CAT(computer-aided thinking) in chemistry

Sigeru Huzinagaa

The first concerted effort of advancing computational chemistry was put forward at Mulliken’s laboratory in the Department of Physics at the University of Chicago. It was late 1950s. Drawing inspiration and substantial benefits from Kotani’s Table of molecular integrals, Ruedenberg and Roothaan prepared a general mathematical algorism for the calculation of one- and two-center molecular integrals over STOs. Then, led by Roothaan, a bunch of young people, including Bagus, Clementi, Fraga, Kolos, McLean, Moccia, Ransil, Wahl, Weiss, and Yoshimine, developed a system of computer programs for diatomic molecules at the level of the SCF approximation. For the program debugging and also for the production runs, they were flying back and forth between Chicago and Dayton, Ohio. I joined them in 1958 as a research associate. They were using the UNIVAC computers housed in a large building inside the Wright-Patterson Air Force Base in Dayton. Roothaan was certainly a driving force behind the molecular computational project but every one in the bunch, sometimes called the Chicago Gang, was driven by one’s own dream and passion to open a new chapter of the computational chemistry. The entire harvest reaped by UNIVAC was vast and extensive, including Kolos’ historic work on the hydrogen molecule. The totality of their achievement was truly amazing if one thinks of the fact that computers available to the Chicago Gang in those days were incomparably inferior to today’s personal computers any school kid can lay his/her hands on, both in terms of speed and in terms of memory capacity. There was, however, a severe deadlock for the Chicago project. The problem was in the choice of STOs as the expansion basis functions. Computations of 3- and 4-center molecular integrals over STOs are extremely difficult and that implied virtual impossibility of extending molecular computations to chemically interesting molecular systems, including all organic substances and metallic complexes. The only hope appeared to be in the switching of basis set choice from STOs to GTOs. In 1964 I embarked in earnest on the preparation of GTO basis sets usable for high quality multi-center molecular calculations.
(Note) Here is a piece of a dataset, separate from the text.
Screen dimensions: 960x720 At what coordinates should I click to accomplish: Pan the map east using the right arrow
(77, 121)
In 1968 I started giving a quantum chemistry course at the University of Alberta in Canada. Soon after that, in 1970, came

out that little book entitled “The conservation of orbital symmetry” by Woodward and Hoffmann. The book was a lucid presentation of the Woodward-Hoffmann rules. The publication caused a commotion among organic chemists in the Department of Chemistry. One day a senior member of the Organic Division walked into my office and said to me, “We don’t need anymore to grapple with quantum mechanics. All we need is to learn the Woodward-Hoffmann theory.” Quite probably he meant it as he spoke firmly albeit jokingly. I did not flinch and countered that organic chemists need to learn more quantum mechanics, not less, now that the Fukui- Woodward-Hoffmann theory has spectacularly demonstrated, for the first time, that the wave function ψ itself matters, not indirectly through the electron density ┃ψ┃2 . I still think that what I said was right. My only regret is that I could not convince them of the real usefulness of quantum mechanical computation in order to speculate or to analyze the reaction mechanism of organic molecular system.
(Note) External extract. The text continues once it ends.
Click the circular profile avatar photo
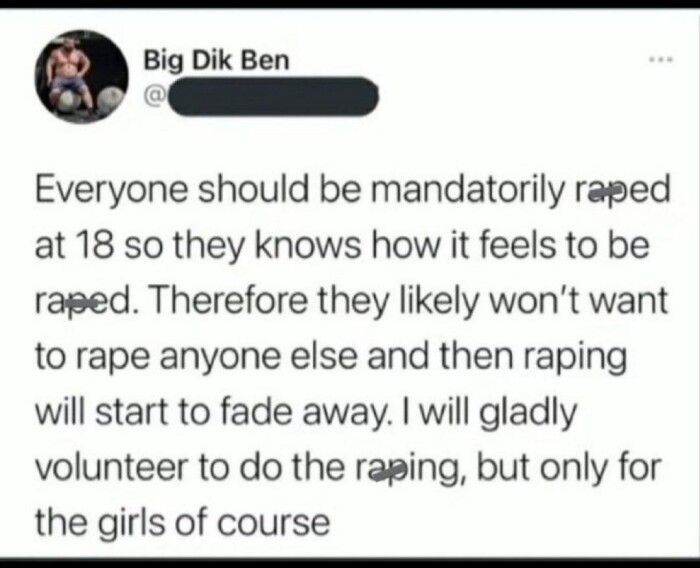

In the same department Professor Satoru Masamune was making an all-out effort to synthesize cyclobutadiene. It was a difficult work and I tried my best to offer some theoretical support but in those days the computational resources available to me was not powerful enough to render him any meaningful help, even for such a small molecule as cyclobutadiene. Around 1990 I was toying with the notion of computer-aided thinking in chemistry. The acronym CAT is an obvious imitation of CAD (computer-aided design) widely used in various industrial design works. Imagine an office-desk size computer sitting in an individual research laboratory. The computer consists of hard-, firm-, and softwares specially designed to be dedicated to CAT in chemistry and material sciences. Needless to say, it should be equipped with user-friendly input format and convenient graphic output facilities.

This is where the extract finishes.